Regulation 45 on Offences

  1. Finally, the petitioner has challenged Regulation 45 on the basis that it is ultra vires section 24 (5) of the Statutory Instruments Act and therefore null and void. It relies on the decision in Kenya Country Bus Owners’ Association and 8 Others vs Cabinet Secretary for Transport and Infrastructure and 5 Others [2014] eKLR in which the Court found the regulation at issue null and void for breach of the provisions of the Statutory Instruments Act.
  1.  Regulation 45 provides that;
  1. Any person who contravenes or facilitates the contravention of these Regulations commits an offence punishable under the Act.
  1. Any person who contravenes any provisions of these Regulations commits an offence and is liable, on conviction to a fine not exceeding five hundred thousand shillings or to imprisonment for a term not exceeding three years. (Emphasis added)
  1. A reading of the above provision against section 24 (5) of the Statutory Instruments Act makes it clear that the Regulation cannot stand. The Statutory Instruments Act provides as follows with respect to imposition of penalties in statutory instruments:

There may be annexed to the breach of statutory instrument a penalty, not exceeding twenty thousand shillings or such term of imprisonment not exceeding six months, or both, which the regulation making authority may think fit.

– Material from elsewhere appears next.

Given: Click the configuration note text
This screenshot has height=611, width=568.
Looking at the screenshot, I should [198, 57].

  1. Regulation 45 of the Tobacco Control Regulations is therefore ultra vires section 24 (5) of the Statutory Instruments Act and therefore void.

Conclusion and Disposition

  1. The Tobacco Control Act has very clear objectives of safeguarding individuals and the public from the dangers posed by consumption of tobacco, which as the Act states in its objects clause, has been implicated in causing debilitation, disease, and death. The Regulations impugned in this petition are intended to safeguard the public, those who smoke and those who do not, and to provide certain information with regard to the contents of tobacco products. Having considered the various arguments of the parties, I have come to the following findings:

1. That there was sufficient public participation and consultation in the formulation of the Regulations and the process was therefore in accordance with constitutional requirements on public participation;

2. No violation of the petitioner’s rights by the Regulations has been demonstrated;

3. Regulation 13 (b) of the Tobacco Control Regulation, 2014 is null and void to the extent that it requires tobacco manufacturers and importers to disclose information pertaining to their market share in the tobacco industry in Kenya.

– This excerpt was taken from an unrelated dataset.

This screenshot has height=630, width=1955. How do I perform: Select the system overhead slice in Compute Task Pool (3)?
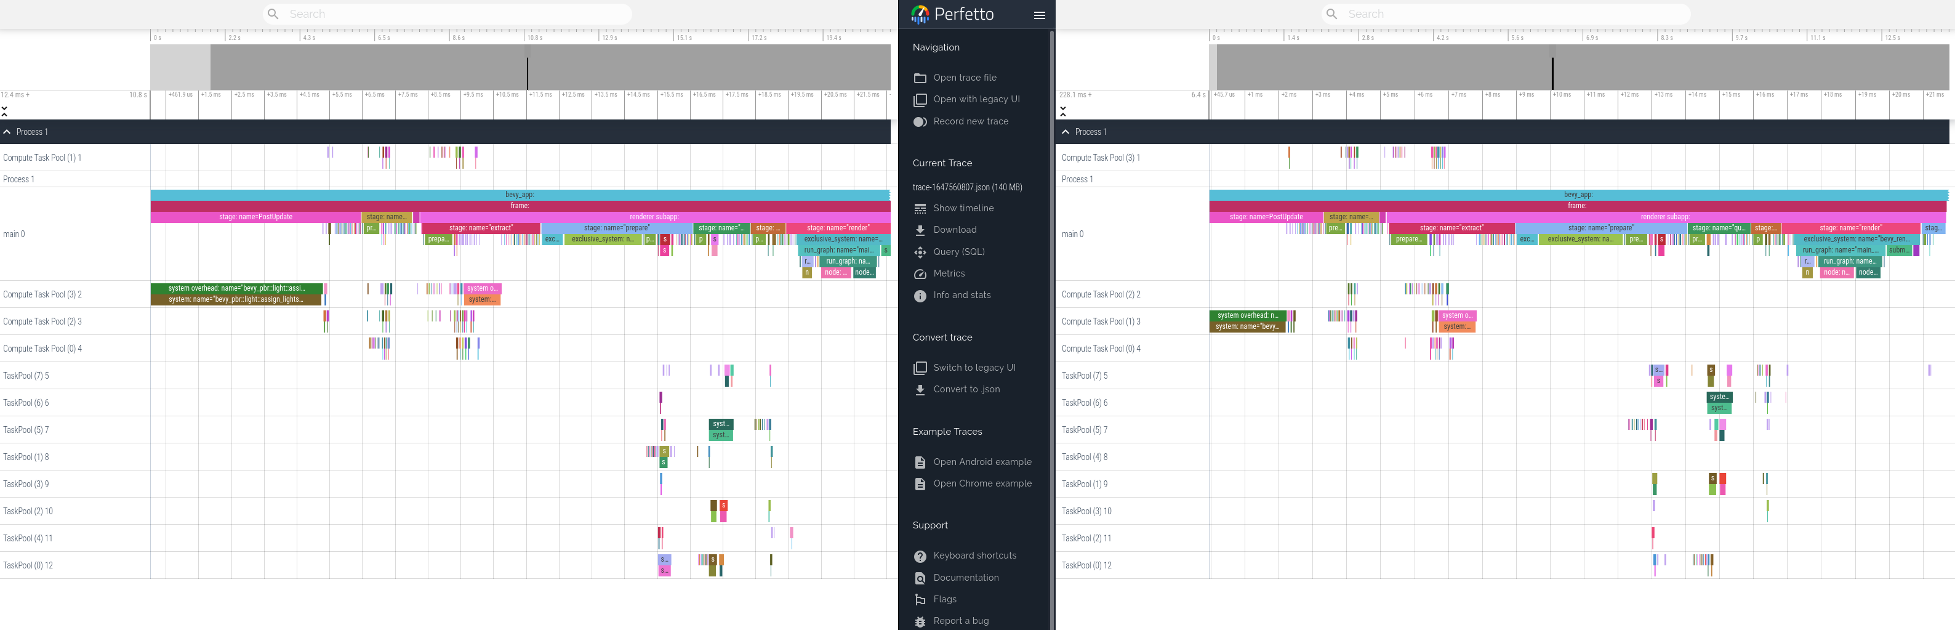[237, 288]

4. Regulation 45 of the Tobacco Control Regulations, 2014 is ultra-vires section 24 (5) of the Statutory Instruments Act and is therefore null and void;

5. Regulation 1 is in conflict with section 24 of the Act with respect to the period within which the Regulations should come into force. Consequently, it is my direction that the Regulations shall come into force within six (6) months from the date hereof.

6. With respect to costs, I direct that each party shall bear its own costs of the petition.

Dated, Delivered and Signed at Nairobi this 24th day of March 2016

MUMBI NGUGI

JUDGE

Mr. Kiragu Kimani, Walter Amoko and Mrs Kashindi instructed by the firm of Hamilton Harrison & Mathews & Co. Advocates for petitioner.

Mr. Mohamed instructed by the State Law Office for the respondents.

Mr. Mbullo instructed by the firm of Nathan Mbullo & Associates for the interested parties.